J’insisterai aussi sur la faiblesse des moyens dont dispose le Parlement français pour assurer ses missions constitutionnelles, notamment celle qui consiste à contrôler l’action du Gouvernement et à évaluer les politiques publiques. Si le Parlement n’a plus les moyens de travailler efficacement, de contrôler le Gouvernement et l’administration, de réclamer des comptes et d’enquêter sur les actions de l’exécutif, la tâche des gouvernants s’en trouve naturellement facilitée et la démocratie abîmée. La démocratie a un coût. Dans le contexte actuel, il n’était certes pas opportun d’indexer les dotations parlementaires sur l’inflation, comme initialement prévu. Néanmoins, cette non-indexation doit rester exceptionnelle, ainsi que l’a expliqué notre rapporteur pour avis. Les juridictions administratives jouent aussi un rôle indispensable dans le contrôle de l’exécutif. À cet égard, les réformes successives en matière d’asile et d’immigration – qui ont notamment conduit à la généralisation du juge unique et au recours à la visioconférence – fragilisent la qualité de la justice rendue, donc notre État de droit, notion que certains ministres semblent trouver facultative.

Pour conclure, je dirai un mot sur la Cour des comptes. À l’heure où les services publics sont de plus en plus menacés, une exigence constitutionnelle devrait être pleinement traduite dans les faits, celle que nous dicte l’article 15 de la Déclaration des droits de l’homme et du citoyen : « La société a le droit de demander compte à tout agent public de son administration. » Dans un ouvrage récent, les magistrates financières Camille Andrieu et Adeline Baldacchino estiment que la Cour des comptes n’est pas encore la maison du citoyen qu’elle devrait être, affirmation qui n’est pas sans fondement. Sa fonction d’évaluation des politiques publiques et d’information des citoyens gagnerait à être renforcée au bénéfice d’un nouveau modèle de contrôle de l’action publique par la société elle-même C’est le sens de la démocratie et de nos institutions. Nous déciderons de notre vote à l’issue des débats.

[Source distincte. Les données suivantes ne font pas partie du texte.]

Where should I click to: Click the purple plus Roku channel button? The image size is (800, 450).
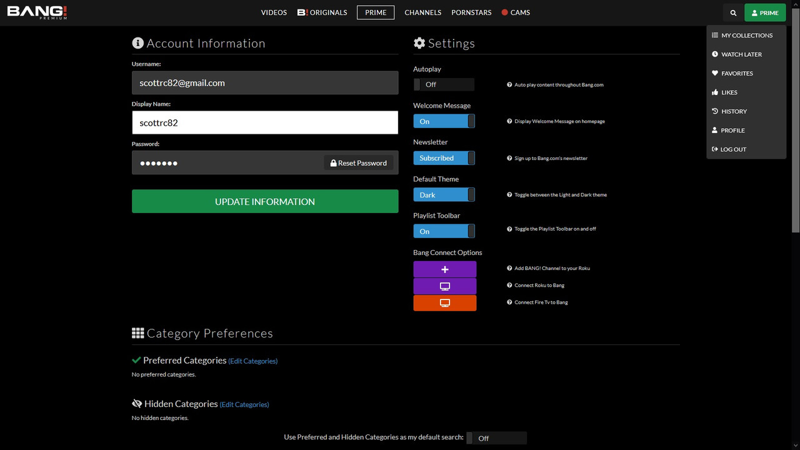444,269
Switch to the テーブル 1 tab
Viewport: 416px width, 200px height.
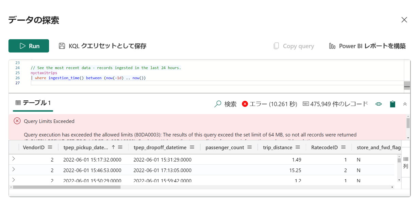click(33, 103)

M. le président Florent Boudié. Vous avez anticipé sur la mission Conseil et contrôle de l’État, chère collègue.

Mme Blandine Brocard (Dem). Indexer le coût budgétaire de nos institutions sur l’inflation ne serait pas tout à fait un non-sens car elles ont subi, comme les Français et les entreprises, une augmentation de leurs factures, loyers et frais afférents. Il est cependant logique que nous donnions l’exemple, de même que le Sénat et la présidence de la République, à un moment où nous demandons à d’autres, aux collectivités territoriales en particulier, de faire des efforts et de réduire leurs dépenses de fonctionnement.

La non-indexation n’est d’ailleurs pas une première pour notre assemblée dont le budget a été gelé de 2008 à 2012 et a même subi un coup de rabot de 14 millions d’euros en 2012. Comparée à 2008, la progression de sa dotation n’est que de 7,13 % alors que le taux d’inflation a dépassé 32 % au cours de cette période. À la lecture des amendements, il est amusant de constater que seuls nos collègues de gauche proposent d’augmenter fortement le budget de l’Assemblée nationale. Lorsque j’interviens dans les écoles et les collèges, je rappelle que le budget de nos cinq principales institutions démocratiques – la présidence de la République, l’Assemblée nationale, le Sénat, le Conseil constitutionnel et la Cour de justice de la République – est de 1,16 milliard d’euros, ce qui représente de 1 à 1,40 euro par mois et par Français, soit le coût d’un café. Tel est le coût de notre démocratie qui n’a pas de prix.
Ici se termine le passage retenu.